The ground was slow after the heavy rain and—though the English tradition of having the crowd "tread in" the divots between chukkers kept it from cutting up too badly—the surface and the ball's uncertain behavior deprived some American stick play of its customary refinement. Nevertheless, when Harold Barry's son Joe produced a late surge of excellence any faint hopes the English still harbored were rapidly killed.

Yet they had no reason to be depressed about their performance. Their seven-goal players, Paul Withers at back and the captain, Julian Hipwood, played forcefully and well, and Julian's brother Howard ensured that the family was not embarrassed by comparison with the Barrys. Perhaps the most pleasing achievement was that of young Mark Vestey, who was a bold and persistent attacker in his first international. Vestey, scion of a family that controls a worldwide business empire conservatively estimated to be worth $500 million, gave England an early lead after a stirring break along the right by Howard Hipwood. But the Americans readily increased the momentum of their game and, helped by a series of easy penalty shots, won comfortably, 9-6.

"We were not outponied," Paul Withers said without sourness. "We were outexperienced. But we are a young team and I think the Americans must be pretty static at their present standard. We can win this cup back—and before too long."

Satisfaction with the revival of the Coronation Cup found more expression than discussion of the style and outcome of the match itself, however. In the marquee, the explosions of champagne corks punctuated perhaps the only dissenting chatter about the event.

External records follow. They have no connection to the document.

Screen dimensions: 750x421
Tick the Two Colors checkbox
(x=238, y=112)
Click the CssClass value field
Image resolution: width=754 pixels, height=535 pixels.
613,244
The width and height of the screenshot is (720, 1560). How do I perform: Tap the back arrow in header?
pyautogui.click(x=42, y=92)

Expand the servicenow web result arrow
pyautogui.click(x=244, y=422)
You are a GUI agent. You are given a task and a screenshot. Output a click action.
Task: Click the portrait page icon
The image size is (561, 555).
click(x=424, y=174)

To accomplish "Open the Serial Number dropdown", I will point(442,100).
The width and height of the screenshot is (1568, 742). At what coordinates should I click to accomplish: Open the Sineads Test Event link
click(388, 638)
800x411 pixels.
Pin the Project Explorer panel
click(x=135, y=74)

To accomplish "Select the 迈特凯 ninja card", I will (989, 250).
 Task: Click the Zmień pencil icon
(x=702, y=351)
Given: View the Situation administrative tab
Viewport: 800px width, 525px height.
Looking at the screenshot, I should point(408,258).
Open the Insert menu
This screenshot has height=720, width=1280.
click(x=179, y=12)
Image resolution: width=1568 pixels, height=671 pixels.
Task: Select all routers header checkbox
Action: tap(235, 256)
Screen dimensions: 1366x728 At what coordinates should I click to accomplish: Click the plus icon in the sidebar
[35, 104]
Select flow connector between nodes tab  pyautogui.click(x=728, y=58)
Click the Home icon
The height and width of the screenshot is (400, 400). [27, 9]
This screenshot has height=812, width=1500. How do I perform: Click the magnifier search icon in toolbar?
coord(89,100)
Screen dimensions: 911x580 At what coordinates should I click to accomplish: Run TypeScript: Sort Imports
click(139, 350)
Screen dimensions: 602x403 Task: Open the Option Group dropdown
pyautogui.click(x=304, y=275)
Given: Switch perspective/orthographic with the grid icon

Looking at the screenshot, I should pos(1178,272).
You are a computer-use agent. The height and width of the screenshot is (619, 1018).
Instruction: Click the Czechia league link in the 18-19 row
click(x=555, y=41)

That came from Michael Butler, a man who had made more than a few charges on the goalposts at his father's polo compound in Oak Brook, Ill. before he made his more historic assault on Broadway with Hair. "The polo I loved," Butler said, but then his mouth drooped in alignment with his Mandarin mustache. "The promotion was garbage. We had a hit show in the wrong theater. Where are we—nearly three hours of driving from London? Properly handled, the match could have pulled in 10,000 people."

The son of Paul Butler, a four-goal player in his prime whose Oak Brook operation has long been the heart of the game in the U.S., Michael Butler is now looking for a good location in California to revive the sport in the States. "Polo is too good a game to be kept in a tight little circle of people," he went on. "It has danger, excitement, speed, contact and a lot of sex in it, too. Look at all these lovely birds here. The game's been drawing audiences for 2,000 years. I know I can promote it. I may be a zero-goal player, but I'm not a zero-goal producer."

PHOTO

The hefty 52-year-old U.S. captain, Harold Barry (right), cruises in against a younger foe.

PHOTO

'Hair' Mogul Butler chats with Captain Barry.